Interaction of CJX2, an amlodipine derivative with human P‐glycoprotein ATPase activity

P‐glycoprotein, a plasma membrane protein overexpressed in multidrug‐resistant (MDR) cells, is responsible for the energy‐dependent efflux of structurally unrelated cytotoxic agents and MDR‐reversing drugs from the cells. Understanding the interaction of P‐gp reversing agents with P‐gp ATPase activity should provide useful information for understanding the mechanisms of P‐gp modulator.

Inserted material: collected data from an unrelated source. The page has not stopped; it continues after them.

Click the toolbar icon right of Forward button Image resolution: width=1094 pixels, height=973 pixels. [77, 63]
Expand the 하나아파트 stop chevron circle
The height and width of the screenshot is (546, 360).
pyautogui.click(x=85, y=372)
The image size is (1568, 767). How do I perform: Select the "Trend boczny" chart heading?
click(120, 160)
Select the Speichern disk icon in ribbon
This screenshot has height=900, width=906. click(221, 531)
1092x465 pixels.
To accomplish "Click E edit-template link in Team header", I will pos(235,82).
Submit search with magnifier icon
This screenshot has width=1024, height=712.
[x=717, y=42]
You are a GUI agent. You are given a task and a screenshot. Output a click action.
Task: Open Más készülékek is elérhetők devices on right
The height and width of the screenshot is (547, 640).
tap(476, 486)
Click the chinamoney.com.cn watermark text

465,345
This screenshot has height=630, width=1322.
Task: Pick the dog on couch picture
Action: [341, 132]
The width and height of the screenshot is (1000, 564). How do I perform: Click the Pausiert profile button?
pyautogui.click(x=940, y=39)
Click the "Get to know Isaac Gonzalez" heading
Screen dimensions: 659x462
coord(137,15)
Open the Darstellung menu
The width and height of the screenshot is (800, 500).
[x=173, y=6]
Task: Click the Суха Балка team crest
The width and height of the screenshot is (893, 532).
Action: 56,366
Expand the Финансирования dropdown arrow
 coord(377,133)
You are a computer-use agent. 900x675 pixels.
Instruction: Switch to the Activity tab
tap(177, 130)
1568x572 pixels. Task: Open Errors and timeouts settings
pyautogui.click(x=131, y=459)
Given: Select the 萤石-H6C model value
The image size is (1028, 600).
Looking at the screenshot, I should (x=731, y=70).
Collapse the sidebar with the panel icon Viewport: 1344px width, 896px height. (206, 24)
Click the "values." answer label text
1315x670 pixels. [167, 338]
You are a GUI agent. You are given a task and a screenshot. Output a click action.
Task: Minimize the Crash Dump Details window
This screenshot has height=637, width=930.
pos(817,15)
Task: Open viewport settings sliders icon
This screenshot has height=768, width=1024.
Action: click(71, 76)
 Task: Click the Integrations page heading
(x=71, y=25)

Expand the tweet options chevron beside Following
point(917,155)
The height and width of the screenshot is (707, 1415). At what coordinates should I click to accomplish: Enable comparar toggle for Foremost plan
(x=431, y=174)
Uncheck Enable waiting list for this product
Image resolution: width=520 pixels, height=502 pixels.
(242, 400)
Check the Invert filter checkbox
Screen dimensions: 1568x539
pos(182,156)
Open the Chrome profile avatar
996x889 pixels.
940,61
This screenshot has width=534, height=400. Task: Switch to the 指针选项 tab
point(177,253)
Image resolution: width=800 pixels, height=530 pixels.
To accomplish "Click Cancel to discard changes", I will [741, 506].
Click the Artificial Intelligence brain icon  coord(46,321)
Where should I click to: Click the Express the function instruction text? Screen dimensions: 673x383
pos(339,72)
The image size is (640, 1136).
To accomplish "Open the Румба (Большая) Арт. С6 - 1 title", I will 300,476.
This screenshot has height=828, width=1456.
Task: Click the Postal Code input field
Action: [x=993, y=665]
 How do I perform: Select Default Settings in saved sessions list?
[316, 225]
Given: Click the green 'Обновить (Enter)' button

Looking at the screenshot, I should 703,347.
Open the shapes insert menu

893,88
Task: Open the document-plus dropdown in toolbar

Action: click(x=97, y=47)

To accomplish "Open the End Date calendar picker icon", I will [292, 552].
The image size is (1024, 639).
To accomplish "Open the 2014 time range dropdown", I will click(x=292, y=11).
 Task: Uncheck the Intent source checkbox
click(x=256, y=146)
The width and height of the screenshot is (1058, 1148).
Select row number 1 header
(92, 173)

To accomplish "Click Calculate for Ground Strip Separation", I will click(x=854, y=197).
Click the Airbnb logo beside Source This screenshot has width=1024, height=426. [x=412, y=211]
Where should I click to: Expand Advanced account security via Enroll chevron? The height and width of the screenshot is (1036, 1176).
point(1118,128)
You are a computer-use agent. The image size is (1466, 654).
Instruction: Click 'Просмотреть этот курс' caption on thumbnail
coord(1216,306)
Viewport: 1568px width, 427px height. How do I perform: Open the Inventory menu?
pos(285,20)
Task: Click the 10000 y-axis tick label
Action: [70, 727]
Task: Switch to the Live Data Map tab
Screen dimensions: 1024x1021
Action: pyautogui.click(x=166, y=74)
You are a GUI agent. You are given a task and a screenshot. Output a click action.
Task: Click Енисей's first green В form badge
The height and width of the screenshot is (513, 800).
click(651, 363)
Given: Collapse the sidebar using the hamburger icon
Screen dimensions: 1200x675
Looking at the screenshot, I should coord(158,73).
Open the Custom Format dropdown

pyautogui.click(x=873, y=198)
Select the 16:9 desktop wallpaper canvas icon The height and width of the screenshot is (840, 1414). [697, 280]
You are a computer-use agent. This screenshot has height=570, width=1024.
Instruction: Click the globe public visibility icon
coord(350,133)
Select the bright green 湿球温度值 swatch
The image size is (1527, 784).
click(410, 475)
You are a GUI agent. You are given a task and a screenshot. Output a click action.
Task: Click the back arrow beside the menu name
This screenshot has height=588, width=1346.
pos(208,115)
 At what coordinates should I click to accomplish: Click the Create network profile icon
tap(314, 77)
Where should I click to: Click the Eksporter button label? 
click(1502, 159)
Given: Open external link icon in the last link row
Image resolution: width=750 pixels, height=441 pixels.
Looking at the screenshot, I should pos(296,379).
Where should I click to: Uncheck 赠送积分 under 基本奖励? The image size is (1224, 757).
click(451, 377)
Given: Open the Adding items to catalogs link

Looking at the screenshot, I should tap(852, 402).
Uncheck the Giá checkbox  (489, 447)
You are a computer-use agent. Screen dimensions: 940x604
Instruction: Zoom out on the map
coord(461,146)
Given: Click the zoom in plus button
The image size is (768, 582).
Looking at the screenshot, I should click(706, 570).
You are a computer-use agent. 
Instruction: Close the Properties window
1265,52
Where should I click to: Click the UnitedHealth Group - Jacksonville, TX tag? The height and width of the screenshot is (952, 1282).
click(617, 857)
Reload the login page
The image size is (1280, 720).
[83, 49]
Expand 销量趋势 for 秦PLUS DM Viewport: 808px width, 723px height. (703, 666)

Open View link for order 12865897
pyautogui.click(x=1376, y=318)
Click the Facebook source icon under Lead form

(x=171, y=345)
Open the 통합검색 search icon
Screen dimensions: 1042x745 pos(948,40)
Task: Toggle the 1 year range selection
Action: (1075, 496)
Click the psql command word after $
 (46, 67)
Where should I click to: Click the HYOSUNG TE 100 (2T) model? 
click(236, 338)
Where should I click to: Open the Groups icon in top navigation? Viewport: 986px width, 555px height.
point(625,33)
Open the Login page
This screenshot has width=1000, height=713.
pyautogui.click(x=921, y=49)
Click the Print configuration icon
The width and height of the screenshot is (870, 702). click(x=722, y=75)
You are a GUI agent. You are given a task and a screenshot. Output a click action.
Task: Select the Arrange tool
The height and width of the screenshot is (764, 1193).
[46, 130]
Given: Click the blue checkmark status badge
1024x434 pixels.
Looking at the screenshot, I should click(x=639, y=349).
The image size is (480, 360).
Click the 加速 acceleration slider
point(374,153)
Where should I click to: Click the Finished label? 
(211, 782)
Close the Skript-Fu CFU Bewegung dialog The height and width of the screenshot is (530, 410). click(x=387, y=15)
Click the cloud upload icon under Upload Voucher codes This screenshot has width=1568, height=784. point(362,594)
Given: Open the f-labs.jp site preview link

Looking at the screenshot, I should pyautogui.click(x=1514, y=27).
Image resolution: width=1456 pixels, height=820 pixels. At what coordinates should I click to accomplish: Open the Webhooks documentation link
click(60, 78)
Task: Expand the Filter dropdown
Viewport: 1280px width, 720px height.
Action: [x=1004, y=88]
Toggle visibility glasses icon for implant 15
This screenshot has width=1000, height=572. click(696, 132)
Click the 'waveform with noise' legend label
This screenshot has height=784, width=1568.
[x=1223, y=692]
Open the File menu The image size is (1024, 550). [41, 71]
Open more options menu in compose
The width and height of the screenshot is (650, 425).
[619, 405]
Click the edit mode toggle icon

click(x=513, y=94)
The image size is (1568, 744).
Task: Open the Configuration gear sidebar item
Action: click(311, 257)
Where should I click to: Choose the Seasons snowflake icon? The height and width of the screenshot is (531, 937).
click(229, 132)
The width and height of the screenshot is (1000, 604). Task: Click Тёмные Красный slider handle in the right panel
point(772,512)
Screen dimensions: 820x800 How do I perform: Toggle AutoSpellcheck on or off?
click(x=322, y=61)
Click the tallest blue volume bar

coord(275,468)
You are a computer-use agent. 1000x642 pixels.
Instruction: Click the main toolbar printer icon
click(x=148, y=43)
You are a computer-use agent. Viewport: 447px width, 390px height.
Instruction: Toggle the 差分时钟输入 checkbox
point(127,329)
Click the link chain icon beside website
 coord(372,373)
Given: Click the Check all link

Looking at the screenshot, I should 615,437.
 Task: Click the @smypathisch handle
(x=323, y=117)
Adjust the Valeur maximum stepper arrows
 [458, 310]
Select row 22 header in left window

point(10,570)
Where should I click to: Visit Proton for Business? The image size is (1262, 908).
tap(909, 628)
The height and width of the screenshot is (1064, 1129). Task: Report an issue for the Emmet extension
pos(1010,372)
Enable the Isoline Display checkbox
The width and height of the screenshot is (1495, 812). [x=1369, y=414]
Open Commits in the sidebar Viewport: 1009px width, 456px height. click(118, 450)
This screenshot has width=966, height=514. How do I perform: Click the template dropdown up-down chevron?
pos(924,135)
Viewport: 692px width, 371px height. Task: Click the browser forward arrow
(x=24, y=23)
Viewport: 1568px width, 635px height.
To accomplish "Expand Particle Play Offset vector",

The aim of present report was to elucidate the possible mechanism of CJX2, an amlodipine derivative, in modulating P‐gp function by determining its effect on P‐gp ATPase activity. Basal P‐gp ATPase activity in K562/DOX cells was increased by CJX2 with a half‐maximal activity concentration (K m ) of 10.7±1.8 µM. Kinetic analysis indicated a noncompetitive inhibition of verapamil (Ver)‐stimulated P‐gp ATPase activity by CJX2 and a competitive inhibition of CJX2‐stimulated P‐gp ATPase activity by tetrandrine; moreover, the effect of Cyclosporin A (CsA) on CJX2‐stimulated and Ver‐stimulated P‐gp ATPase activity showed noncompetitive and a competitive inhibition, respectively. CJX2 and Tet can bind P‐gp either on overlapping sites or distinct but interacting sites, while CJX2 and Ver as well as CsA can bind P‐gp on separate sites in K562/DOX cells. Drug Dev Res 69:42–47, 2008 © 2008 Wiley‐Liss, Inc.